A factitious disorder, characterised by the individual mimicking behaviour he or she thinks is typical of a psychosis, providing nonsensical or wrong answers to questions, and doing things incorrectly. The answers given, however, are usually so close to the question as to reveal that the patient has understood the question (Vorbeireden, paralogi).

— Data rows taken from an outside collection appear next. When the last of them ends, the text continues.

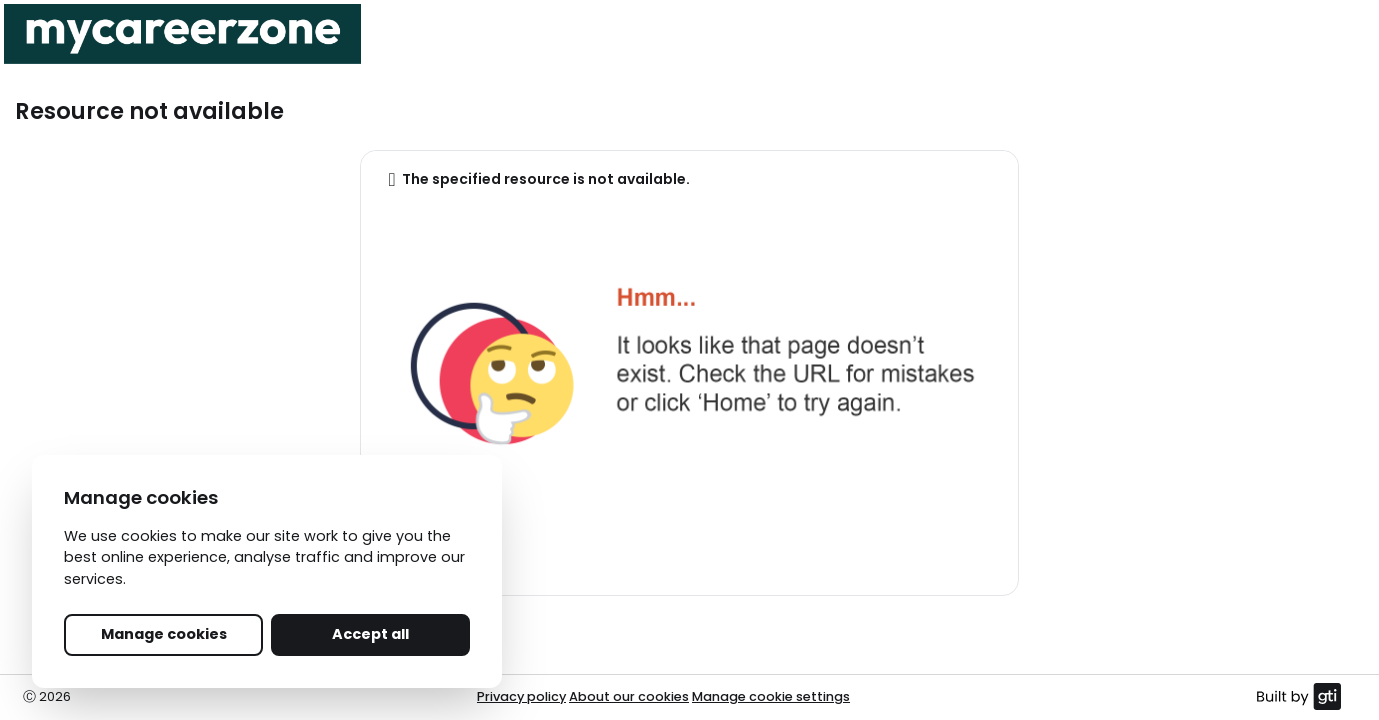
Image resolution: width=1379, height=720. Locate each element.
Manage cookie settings (771, 696)
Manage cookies (164, 634)
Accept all (370, 634)
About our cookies (629, 696)
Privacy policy (521, 696)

If shown a glove, the patient may evade the question by answering that it is a hand. The patient’s rapid response to questions and his retention of details are unlike the reactions seen in dementia. It can be a form of malingering, occurring especially in prisoners awaiting trial, probably with the intention of influencing a forensic evaluation or a court decision. There is also hallucinations, clouded sensorium, somatic conversion, and amnesia. The person is not psychotic. The syndrome was originally described in male prisoners with brain injuries. It has also been described in a 12 year old boy with a head injury*.
Sigbert Ganser first described the syndrome while working at a penal institution in Halle, Germany. He had noted a syndrome in three prisoners, the features of which included approximate answers to simple questions, perceptual abnormalities such as visual and auditory hallucinations, clouding of consciousness, and symptoms of somatic conversion (also known as functional or hysterical symptoms).
"I must openly admit that after observing many details there is a great deal that is obscure to me"
*Peter Miller, David Bramble, Neil Buxton, in: Journal of the American Academy of Child and Adolescent Psychiatry, Baltimore, 1997, 36(1):112-115.
- S. J. M. Ganser:
Über einen eigenartigen hysterischen Dämmerzustand.
Archiv für Psychiatrie und Nervenkrankheiten, Berlin, 1898, 30: 633-640.
English translation by C.E. Schorer: A peculiar hysterical state. British Journal of Criminology, 1965, 5: 120-126. Diagnostic and statistical manual of mental disorder.
3rd edition, Washington, American Psychiatric Association, D. C., 1987, pp. 77.